In welke gevallen gaat de NEa handhaven bij CBAM?
De eisen waar CBAM-aangevers aan moeten voldoen worden strenger. Wat verwacht de NEa precies van CBAM-aangevers, en hoe gaat de NEa handhaven?
Vanaf 1 januari 2026 moet iedereen die CBAM-goederen invoert in de Europese Unie een toelating hebben en elk jaar een geverifieerde CBAM-aangifte te doen. Daarnaast wordt het voor zulke importeurs verplicht om te betalen voor de CO2-uitstoot met CBAM-certificaten.
Tot 1 januari 2026 geldt een overgangsperiode voor CBAM, die is bedoeld om hierop voor te bereiden. Wie na 1 januari 2026 nog CBAM-goederen wil invoeren in de EU, moet nu kennis en ervaring opdoen.
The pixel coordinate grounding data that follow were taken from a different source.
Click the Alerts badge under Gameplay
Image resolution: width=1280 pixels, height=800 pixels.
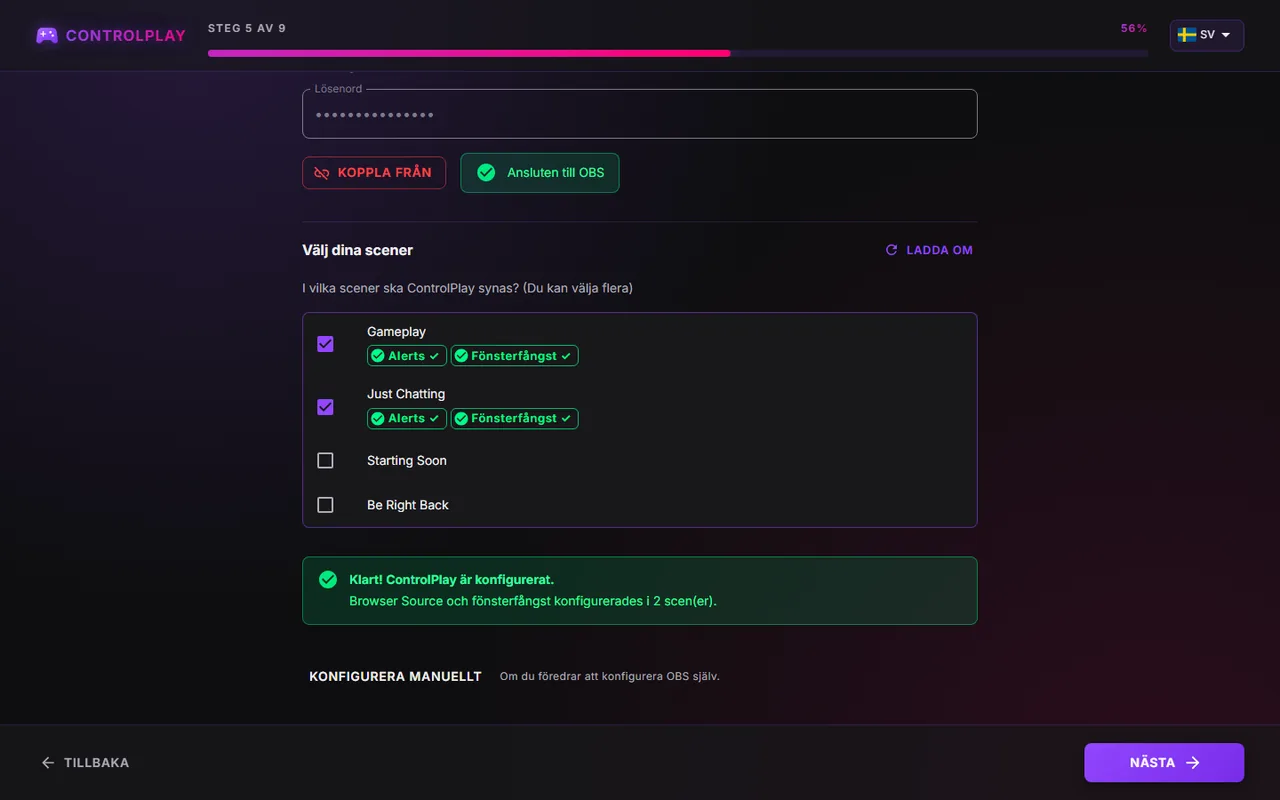pyautogui.click(x=406, y=356)
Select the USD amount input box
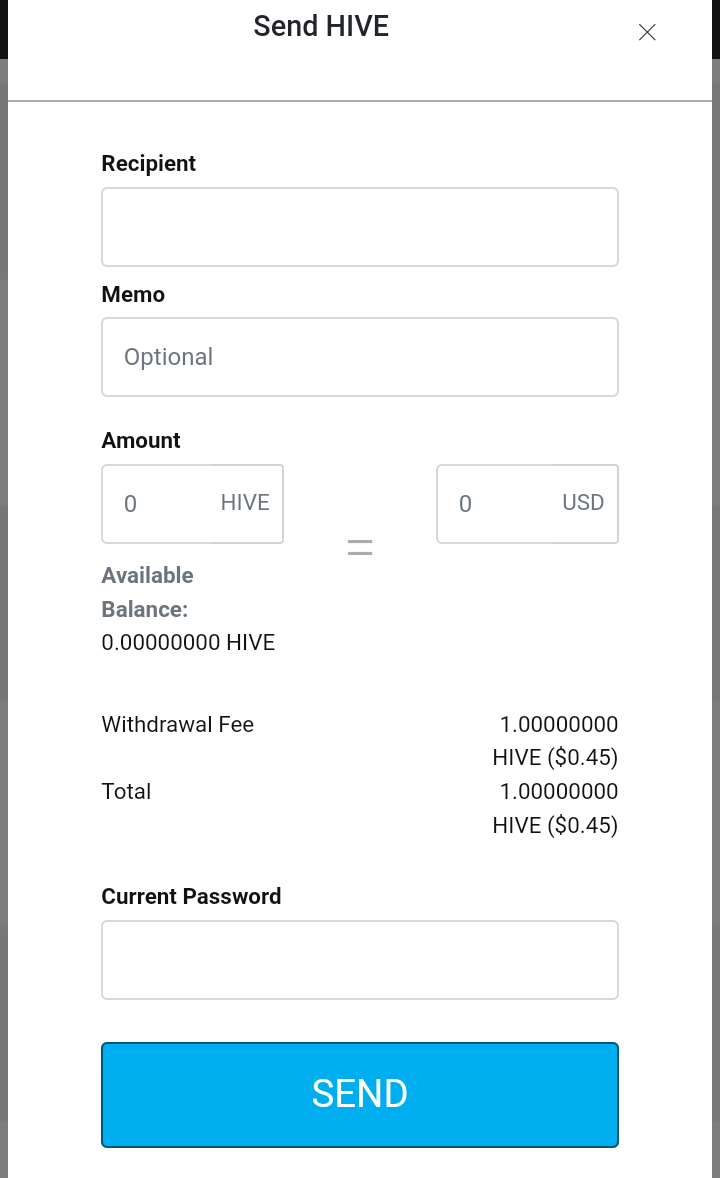Screen dimensions: 720x1178 (x=528, y=503)
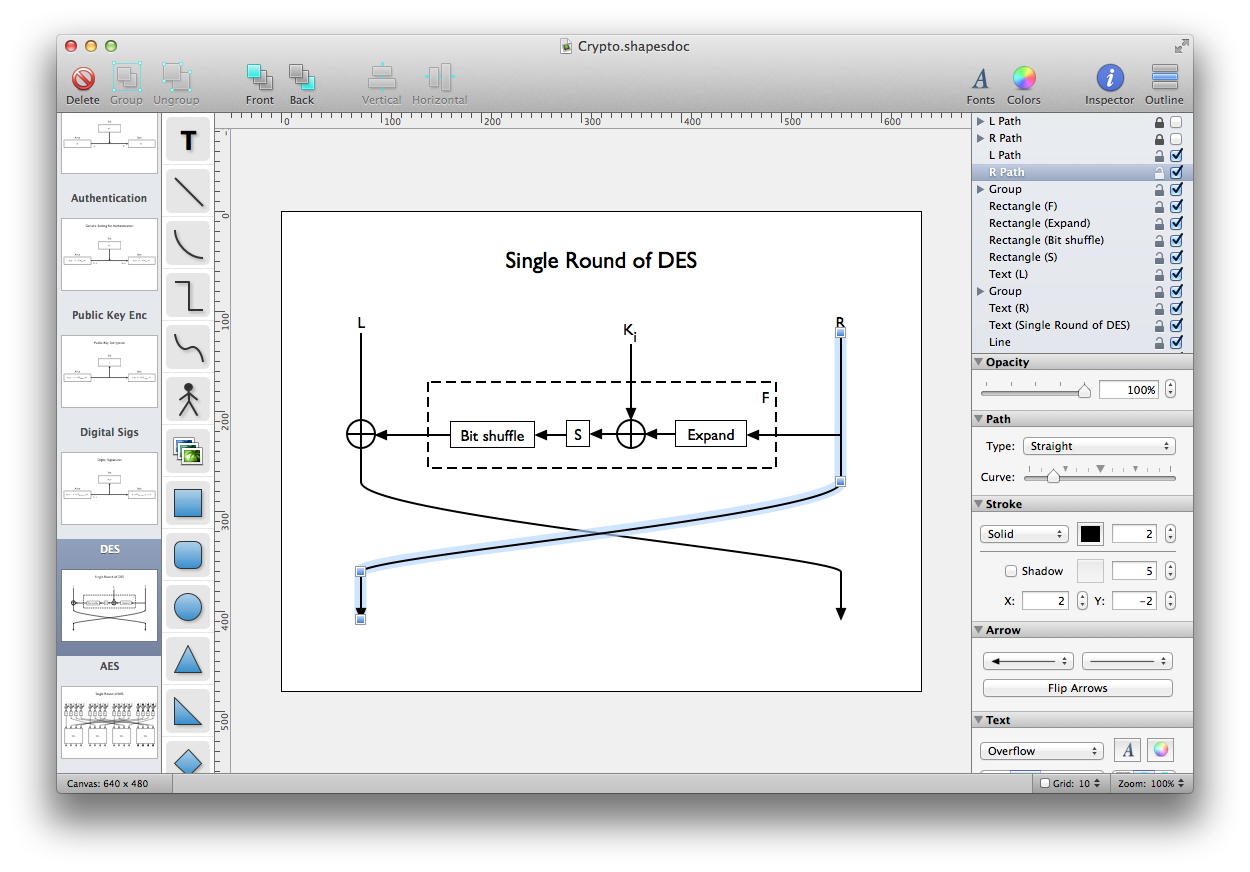Viewport: 1250px width, 872px height.
Task: Select the image insertion tool
Action: 187,451
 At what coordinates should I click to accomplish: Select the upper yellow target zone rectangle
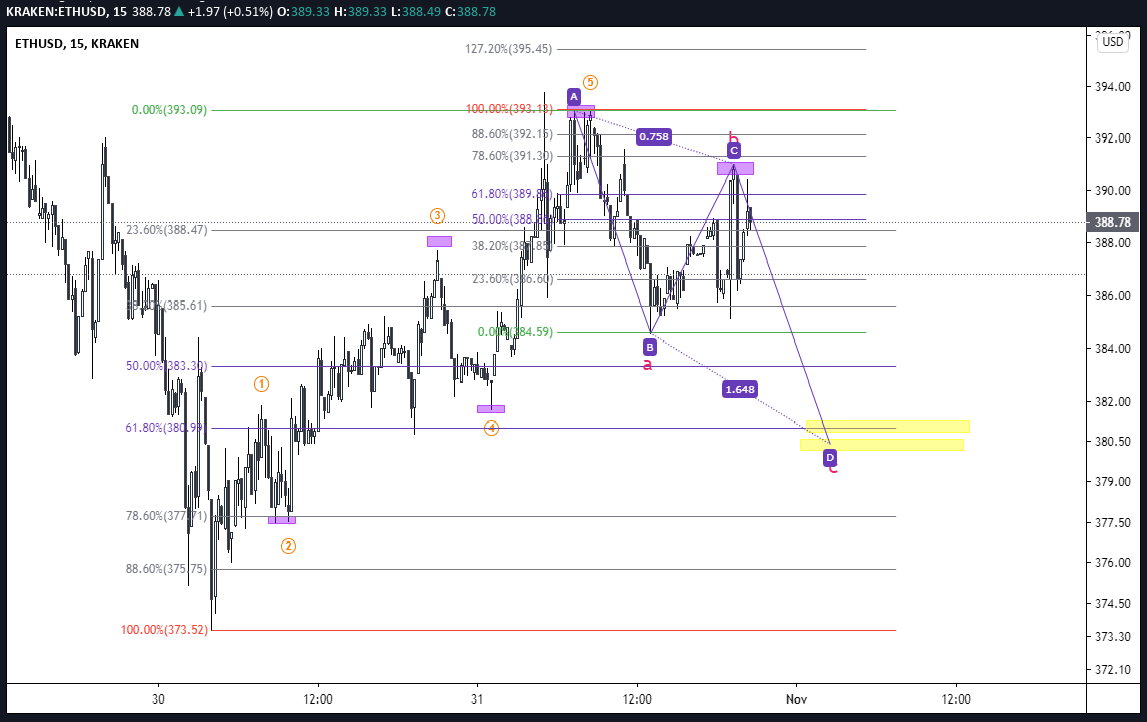tap(887, 427)

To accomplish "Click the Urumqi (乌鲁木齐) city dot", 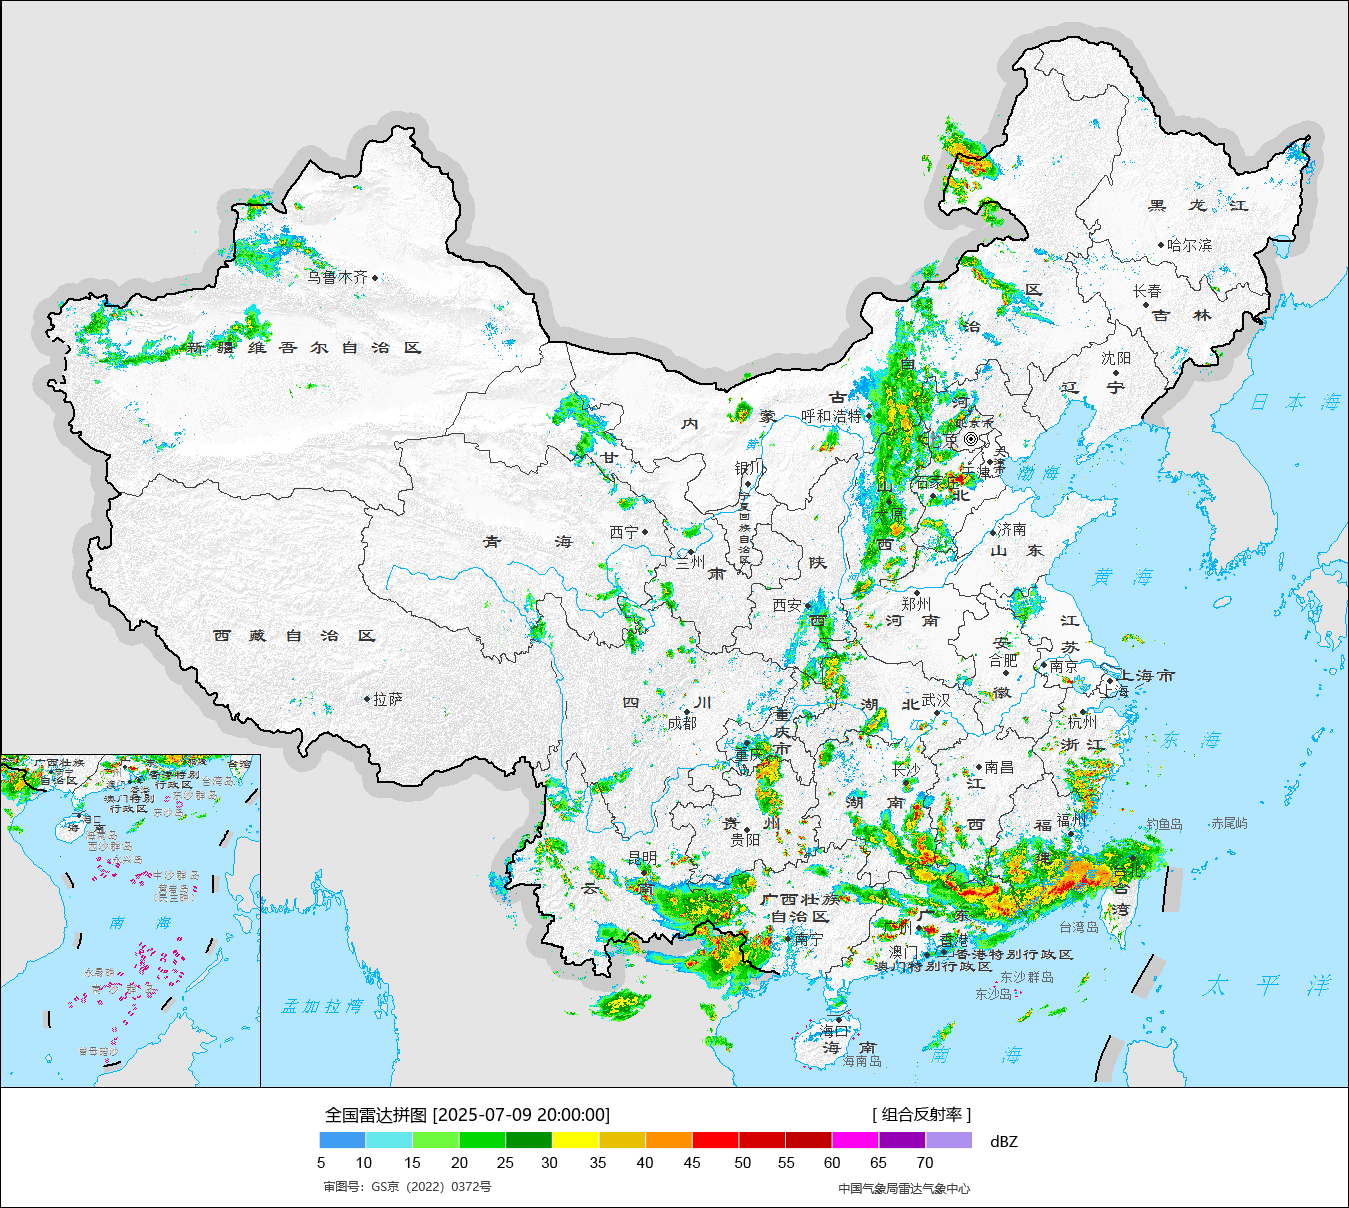I will click(x=375, y=278).

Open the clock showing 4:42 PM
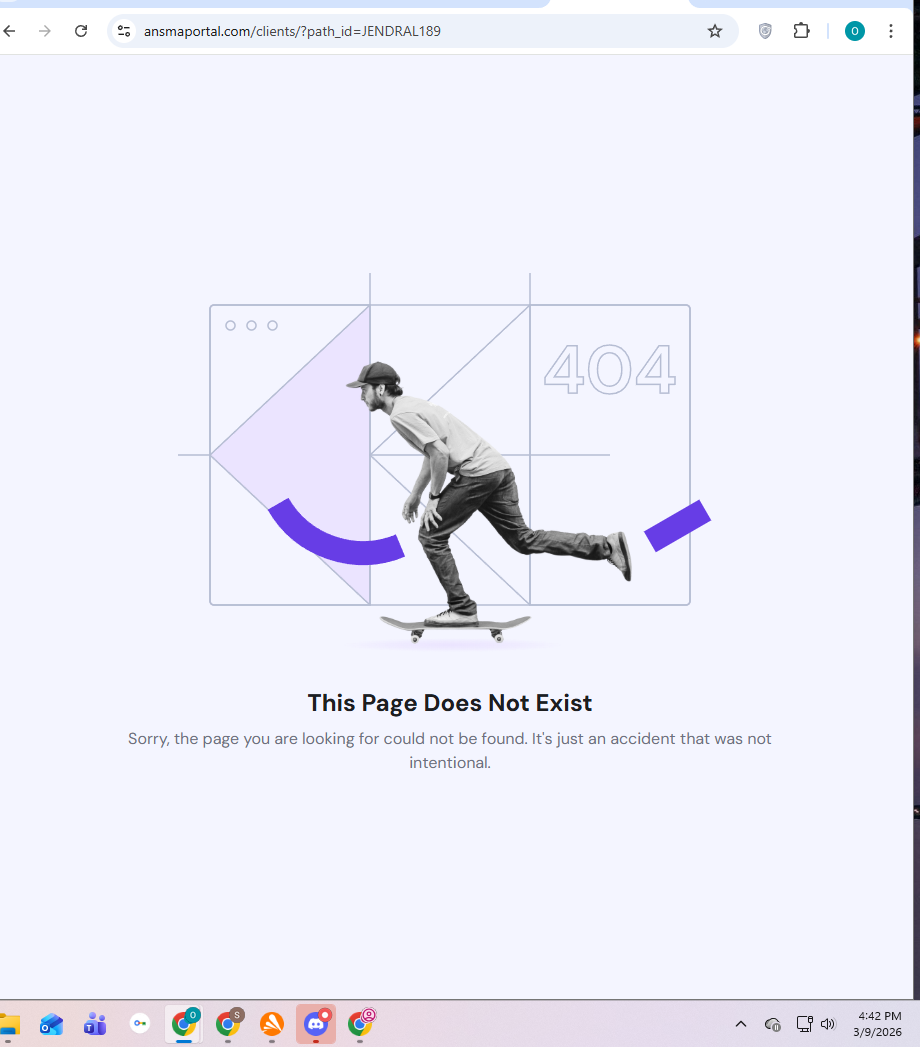click(878, 1024)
De wetgeving voor de overgangsperiode bevat daarom nu al een rapportageplicht: CBAM-aangevers zijn verplicht om per kwartaal te rapporteren over de CO2-uitstoot.
Om CBAM-aangevers meer duidelijkheid te geven, heeft de NEa regels opgesteld: het wegingskader.
In dit wegingskader worden vragen beantwoord als:
- Wat verwacht de NEa in deze overgangsperiode precies van CBAM-aangevers?
- Wat gebeurt er als geen of een onjuist CBAM-rapport wordt ingediend?
- Legt de NEa boetes op?
- En zo ja, wanneer?
- Hoe maakt de NEa onderscheid tussen grote en kleine hoeveelheden import en ingebedde emissies?
Dit wegingskader heeft vooralsnog alleen betrekking op CBAM-rapporten over het derde en vierde kwartaal van 2024. Voor de periode daarna zal de NEa het wegingskader evalueren en zo nodig bijstellen.